BT Group Chief Executive Allison Kirkby recently discussed the potential impact of artificial intelligence on the ongoing significant job cuts at the British telecoms company, as reported by the Financial Times. Kirkby mentioned that the company's plans to eliminate over 40,000 jobs and reduce costs by 3 billion pounds by the end of the decade may not fully account for the potential of AI.
She highlighted that depending on the insights gained from AI, there could be an opportunity for BT to further downsize by the end of the decade, according to the FT.
Back in 2023, Britain's largest broadband and mobile provider announced its intentions to cut up to 55,000 jobs, including contractors, by 2030. Former CEO Philip Jansen had emphasized the company's reliance on a smaller workforce and reduced cost base by the late 2020s.
Since taking over from Jansen a year ago, Kirkby has also hinted at the possibility of a future spin-off of Openreach, BT's network infrastructure business, as per the FT report.

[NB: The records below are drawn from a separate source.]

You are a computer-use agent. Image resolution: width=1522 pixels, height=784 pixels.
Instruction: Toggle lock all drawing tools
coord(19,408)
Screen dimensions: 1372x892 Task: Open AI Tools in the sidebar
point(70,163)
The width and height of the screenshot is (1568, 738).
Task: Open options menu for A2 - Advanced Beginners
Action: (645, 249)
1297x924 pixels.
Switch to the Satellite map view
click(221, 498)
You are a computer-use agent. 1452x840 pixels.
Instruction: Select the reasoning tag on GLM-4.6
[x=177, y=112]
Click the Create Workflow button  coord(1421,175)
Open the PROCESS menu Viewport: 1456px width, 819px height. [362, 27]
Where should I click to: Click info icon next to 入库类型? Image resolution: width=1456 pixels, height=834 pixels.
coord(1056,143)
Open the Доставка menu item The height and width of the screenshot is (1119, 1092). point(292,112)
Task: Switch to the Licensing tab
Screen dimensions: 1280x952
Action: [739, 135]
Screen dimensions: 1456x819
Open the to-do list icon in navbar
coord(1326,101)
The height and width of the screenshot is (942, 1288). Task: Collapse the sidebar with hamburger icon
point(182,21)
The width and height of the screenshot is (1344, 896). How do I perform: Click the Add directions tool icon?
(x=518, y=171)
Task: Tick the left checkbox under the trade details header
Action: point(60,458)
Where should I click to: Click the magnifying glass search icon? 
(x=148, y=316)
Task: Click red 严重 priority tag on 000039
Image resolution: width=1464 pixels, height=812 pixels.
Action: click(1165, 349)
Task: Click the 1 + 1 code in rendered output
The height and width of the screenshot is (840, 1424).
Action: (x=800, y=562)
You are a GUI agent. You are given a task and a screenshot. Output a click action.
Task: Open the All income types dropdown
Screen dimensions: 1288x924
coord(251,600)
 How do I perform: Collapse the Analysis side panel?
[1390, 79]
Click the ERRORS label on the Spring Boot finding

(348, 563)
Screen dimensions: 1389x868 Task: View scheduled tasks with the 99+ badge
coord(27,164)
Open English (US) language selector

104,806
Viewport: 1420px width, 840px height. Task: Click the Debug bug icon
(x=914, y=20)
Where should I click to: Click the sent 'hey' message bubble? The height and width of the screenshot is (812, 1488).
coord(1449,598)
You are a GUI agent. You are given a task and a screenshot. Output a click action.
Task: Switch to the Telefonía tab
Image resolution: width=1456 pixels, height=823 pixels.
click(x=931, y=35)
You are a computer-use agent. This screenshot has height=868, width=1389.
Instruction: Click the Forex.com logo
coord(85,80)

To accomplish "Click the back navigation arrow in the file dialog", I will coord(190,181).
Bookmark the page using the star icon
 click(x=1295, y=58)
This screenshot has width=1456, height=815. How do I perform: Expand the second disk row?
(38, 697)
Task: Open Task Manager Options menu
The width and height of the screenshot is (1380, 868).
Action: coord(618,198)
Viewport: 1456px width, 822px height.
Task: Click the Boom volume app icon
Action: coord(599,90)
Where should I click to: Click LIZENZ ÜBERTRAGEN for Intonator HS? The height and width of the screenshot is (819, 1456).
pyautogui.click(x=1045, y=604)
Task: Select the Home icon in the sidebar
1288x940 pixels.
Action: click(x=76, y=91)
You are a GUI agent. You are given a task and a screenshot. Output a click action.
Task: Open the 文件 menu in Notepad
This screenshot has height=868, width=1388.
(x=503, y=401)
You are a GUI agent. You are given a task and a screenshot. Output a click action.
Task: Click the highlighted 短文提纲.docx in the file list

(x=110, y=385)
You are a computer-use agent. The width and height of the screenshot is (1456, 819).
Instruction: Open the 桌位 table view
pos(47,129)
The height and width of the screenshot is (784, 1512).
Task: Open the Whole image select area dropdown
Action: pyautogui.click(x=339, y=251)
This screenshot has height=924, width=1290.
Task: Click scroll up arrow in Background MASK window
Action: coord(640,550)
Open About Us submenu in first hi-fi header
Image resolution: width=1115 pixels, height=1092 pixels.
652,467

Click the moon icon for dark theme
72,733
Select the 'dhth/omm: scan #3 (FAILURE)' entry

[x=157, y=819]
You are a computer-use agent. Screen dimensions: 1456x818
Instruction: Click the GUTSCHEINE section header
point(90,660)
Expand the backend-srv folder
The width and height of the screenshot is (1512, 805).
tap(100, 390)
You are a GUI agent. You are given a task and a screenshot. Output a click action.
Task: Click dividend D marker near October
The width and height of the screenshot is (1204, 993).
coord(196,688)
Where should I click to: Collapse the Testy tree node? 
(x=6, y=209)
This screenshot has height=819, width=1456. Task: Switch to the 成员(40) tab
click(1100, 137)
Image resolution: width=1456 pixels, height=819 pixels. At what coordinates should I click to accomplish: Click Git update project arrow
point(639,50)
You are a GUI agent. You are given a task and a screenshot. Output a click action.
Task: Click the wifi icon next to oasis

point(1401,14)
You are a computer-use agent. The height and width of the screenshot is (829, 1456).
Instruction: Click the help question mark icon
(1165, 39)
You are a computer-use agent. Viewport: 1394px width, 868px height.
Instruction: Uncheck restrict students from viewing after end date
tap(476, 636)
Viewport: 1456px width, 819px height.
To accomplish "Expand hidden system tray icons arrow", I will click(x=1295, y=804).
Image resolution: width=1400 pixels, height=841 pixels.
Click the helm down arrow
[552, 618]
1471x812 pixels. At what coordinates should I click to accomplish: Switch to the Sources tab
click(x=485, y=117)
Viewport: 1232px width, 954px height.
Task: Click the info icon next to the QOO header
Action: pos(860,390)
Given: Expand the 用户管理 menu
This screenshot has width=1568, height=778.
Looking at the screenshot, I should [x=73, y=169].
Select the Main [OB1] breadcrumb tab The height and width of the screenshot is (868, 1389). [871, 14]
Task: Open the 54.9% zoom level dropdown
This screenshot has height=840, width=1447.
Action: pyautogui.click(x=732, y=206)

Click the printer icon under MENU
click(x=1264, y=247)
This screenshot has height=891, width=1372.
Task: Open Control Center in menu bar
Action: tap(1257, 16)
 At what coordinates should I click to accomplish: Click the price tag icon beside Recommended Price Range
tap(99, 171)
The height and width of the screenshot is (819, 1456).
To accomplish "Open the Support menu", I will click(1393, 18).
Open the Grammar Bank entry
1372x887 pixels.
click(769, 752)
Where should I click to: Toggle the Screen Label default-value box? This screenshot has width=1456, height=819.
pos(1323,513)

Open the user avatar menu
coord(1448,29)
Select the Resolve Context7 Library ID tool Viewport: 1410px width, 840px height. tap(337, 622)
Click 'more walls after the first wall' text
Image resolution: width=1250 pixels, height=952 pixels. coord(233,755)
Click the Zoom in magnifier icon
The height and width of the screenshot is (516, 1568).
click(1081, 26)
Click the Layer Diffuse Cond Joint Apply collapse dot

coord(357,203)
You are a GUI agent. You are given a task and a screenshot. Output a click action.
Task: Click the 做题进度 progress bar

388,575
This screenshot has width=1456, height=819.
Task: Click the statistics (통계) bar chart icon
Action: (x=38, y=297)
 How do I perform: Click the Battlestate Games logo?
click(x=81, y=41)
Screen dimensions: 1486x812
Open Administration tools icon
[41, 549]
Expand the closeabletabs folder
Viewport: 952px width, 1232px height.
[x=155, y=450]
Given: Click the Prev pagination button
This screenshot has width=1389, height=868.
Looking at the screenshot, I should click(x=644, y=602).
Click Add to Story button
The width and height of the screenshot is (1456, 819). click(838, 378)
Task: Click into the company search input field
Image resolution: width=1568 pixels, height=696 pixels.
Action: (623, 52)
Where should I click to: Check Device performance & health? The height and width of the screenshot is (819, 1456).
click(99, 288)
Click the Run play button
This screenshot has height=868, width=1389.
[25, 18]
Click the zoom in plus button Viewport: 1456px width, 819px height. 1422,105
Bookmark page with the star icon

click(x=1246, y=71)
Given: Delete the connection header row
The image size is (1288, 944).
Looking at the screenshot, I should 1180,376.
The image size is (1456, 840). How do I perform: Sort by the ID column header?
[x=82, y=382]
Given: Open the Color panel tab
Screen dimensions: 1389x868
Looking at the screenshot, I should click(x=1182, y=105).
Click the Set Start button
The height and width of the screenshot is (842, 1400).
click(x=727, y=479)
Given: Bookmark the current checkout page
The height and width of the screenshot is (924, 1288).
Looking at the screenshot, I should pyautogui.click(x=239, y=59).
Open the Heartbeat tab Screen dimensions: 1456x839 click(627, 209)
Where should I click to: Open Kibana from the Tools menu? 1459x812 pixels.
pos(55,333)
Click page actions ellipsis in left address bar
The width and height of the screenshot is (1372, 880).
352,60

She expressed concerns that the value of Openreach was not adequately reflected in the company's share price, suggesting that BT might need to explore alternative options if the situation persists.
In response to inquiries from Reuters, BT clarified that Openreach is not currently a focal point for the company. However, it did not provide additional comments on Kirkby's statements in the FT interview.
Last month, BT announced that the strong demand for fibre broadband and substantial cost savings had contributed to bolstering its full-year earnings and enhancing cash flow. Despite revenue and profit declines in its business and consumer units, the resilience of Openreach helped offset these losses, particularly due to the diminishing popularity of legacy voice services and declining handset sales.